The java.time framework is built into Java 8 and later. These classes supplant the troublesome old legacy date-time classes such as java.util.Date, Calendar, & SimpleDateFormat.

To learn more, see the Oracle Tutorial. And search Stack Overflow for many examples and explanations. Specification is JSR 310.

The Joda-Time project, now in maintenance mode, advises migration to the java.time classes.

You may exchange java.time objects directly with your database. Use a JDBC driver compliant with JDBC 4.2 or later. No need for strings, no need for java.sql.* classes.

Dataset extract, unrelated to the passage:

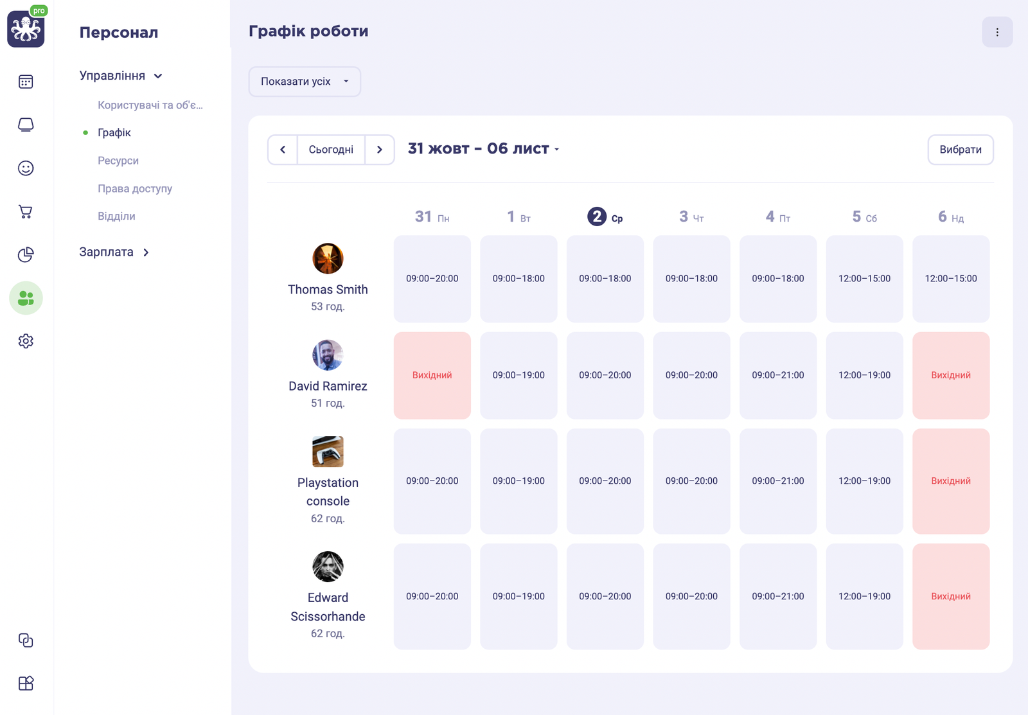
Task: Open the Показати усіх filter dropdown
Action: click(x=304, y=82)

Where to obtain the java.time classes?

• Java SE 8, Java SE 9, Java SE 10, Java SE 11, and later - Part of the standard Java API with a bundled implementation.
  • Java 9 adds some minor features and fixes.
• Java SE 6 and Java SE 7
  • Most of the java.time functionality is back-ported to Java 6 & 7 in ThreeTen-Backport.
• Android
  • Later versions of Android bundle implementations of the java.time classes.
  • For earlier Android (<26), the ThreeTenABP project adapts ThreeTen-Backport (mentioned above). See How to use ThreeTenABP….

The ThreeTen-Extra project extends java.time with additional classes. This project is a proving ground for possible future additions to java.time. You may find some useful classes here such as Interval, YearWeek, YearQuarter, and more.

Answer 2

I just tested with some assumption, and it seems that the problem is related to integer overflow.

I assume you defined NewFoodItem.date as int, instead of long. Hence, when you multiply the date * 1000 (both are int), it returns int.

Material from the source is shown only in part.